On Wednesday, Delta Well being introduced it was “heading in the right direction” following a $653,060 advance from the Colorado Division of Well being Care Coverage and Financing. Interim CEO Julie Huffman mentioned the advance allowed it to repay one other mortgage, liberating up money for day-to-day wants. The hospital received’t have to pay the state again, however because it obtained that cost early, it received’t get one on the usually scheduled time later this spring.

Not all rural hospitals reported problem repaying Medicare, and two mentioned they didn’t find yourself utilizing their advances. Angela Kobel, chief monetary officer at Lincoln Well being in Hugo, mentioned the cash supplied a “cushion,” however the hospital didn’t want to make use of it as revenues began to rise once more.

Sheli Steele, spokeswoman for Memorial Regional Well being in Craig, mentioned the hospital’s advances additionally stayed within the financial institution. Memorial Regional really hosted extra surgical procedures than typical at some factors, when bigger hospitals couldn’t carry out nonemergency procedures, and likewise benefited from different stimulus funding and paycheck safety loans, she mentioned.

“When it got here time to repay the Medicare accelerated cost cash, we had the funds,” she mentioned.

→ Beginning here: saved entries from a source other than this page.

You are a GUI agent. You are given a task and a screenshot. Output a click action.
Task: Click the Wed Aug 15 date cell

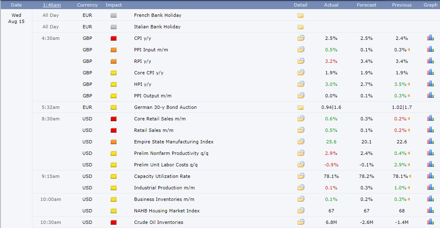point(16,18)
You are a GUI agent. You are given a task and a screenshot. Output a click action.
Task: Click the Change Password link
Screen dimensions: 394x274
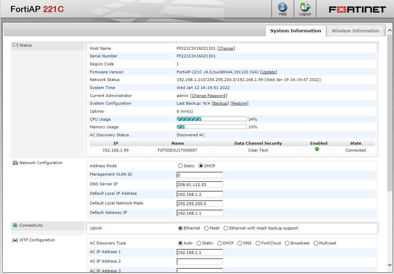tap(208, 95)
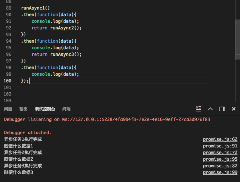This screenshot has width=240, height=182.
Task: Click the 'Debugger attached.' console message
Action: click(x=28, y=132)
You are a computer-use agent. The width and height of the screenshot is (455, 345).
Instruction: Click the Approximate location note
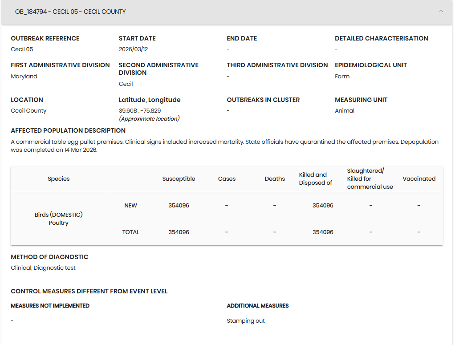coord(149,119)
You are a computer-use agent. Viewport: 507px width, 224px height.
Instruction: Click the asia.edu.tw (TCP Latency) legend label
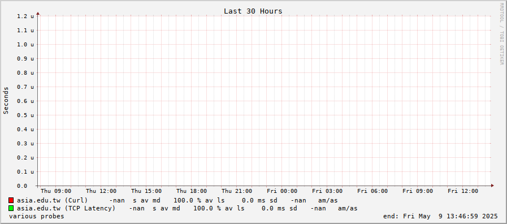(66, 208)
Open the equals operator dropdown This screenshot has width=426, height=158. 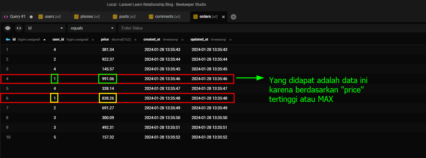click(92, 28)
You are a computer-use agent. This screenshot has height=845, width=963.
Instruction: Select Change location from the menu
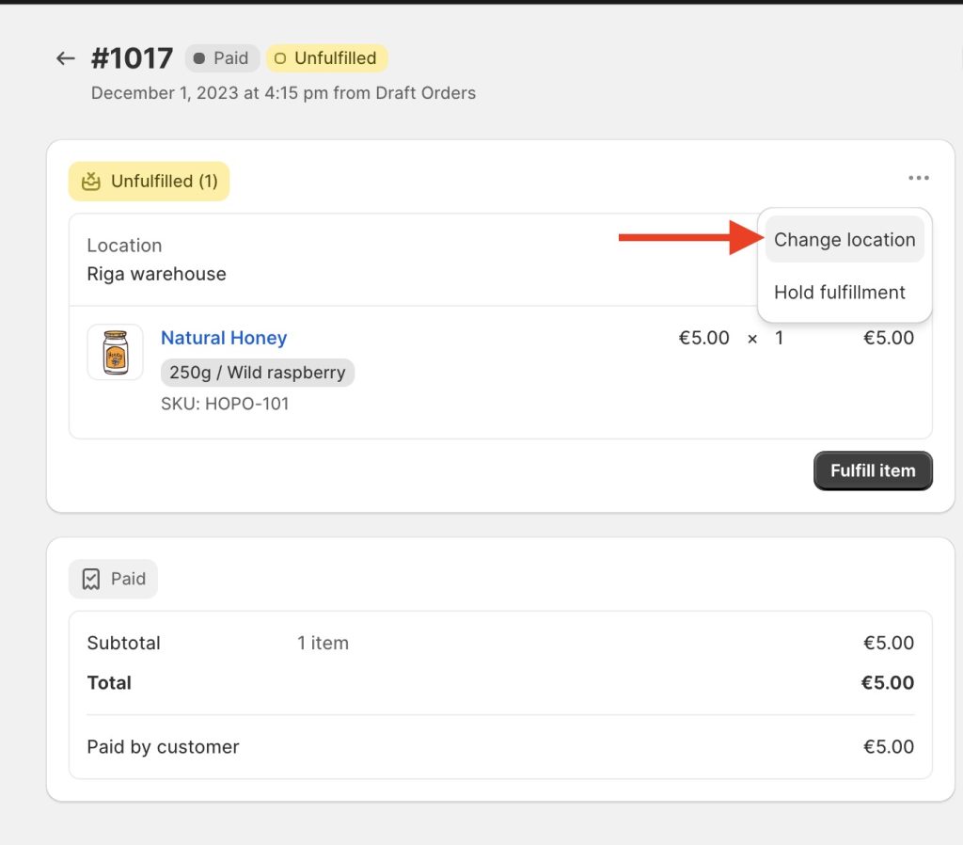coord(844,240)
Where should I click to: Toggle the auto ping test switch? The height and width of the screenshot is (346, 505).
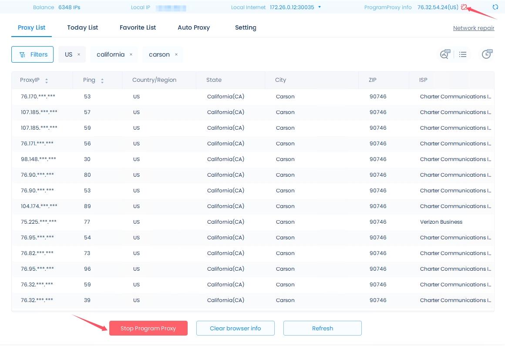coord(444,54)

The Facilities for Medicare and Medicaid Companies may situation advance funds earlier than the pandemic, however just for pure disasters or different uncommon circumstances. The company additionally would usually begin recouping that cash instantly, however congressional acts in March and October 2020 gave hospitals a yr earlier than it may acquire.

For the primary 11 months after cost got here due, the federal company may withhold 25% of what Medicare would usually pay every month, until it recouped the amount of the advance. If that didn’t repay the debt, it may take 50% of Medicare funds for an additional six months. If that also wasn’t sufficient, and the hospital didn’t ship cash to repay its remaining advance, the company may begin charging 4% curiosity.

The entire Colorado recipients repaid their advances, and as of Nov. 30, so had about 99% of recipients nationwide. The reimbursement schedule was set by regulation, so it wasn’t potential to delay collections when prices began rising, a Facilities for Medicare and Medicaid Companies consultant mentioned.

The funds had been profitable in serving to hospitals get via the rapid crunch, however after they got here due in 2021 and 2022, hospitals had been going through totally different monetary hurdles, mentioned Rennell, of the Colorado Hospital Affiliation. Prices began rising, particularly for short-term staffing, and a few amenities hadn’t rebounded to their pre-pandemic affected person volumes, he mentioned.

“The income got here again, however the bills got here again extra,” he mentioned. “I wouldn’t say this one factor is making it onerous for hospitals on their money move. It’s a mixture of issues.”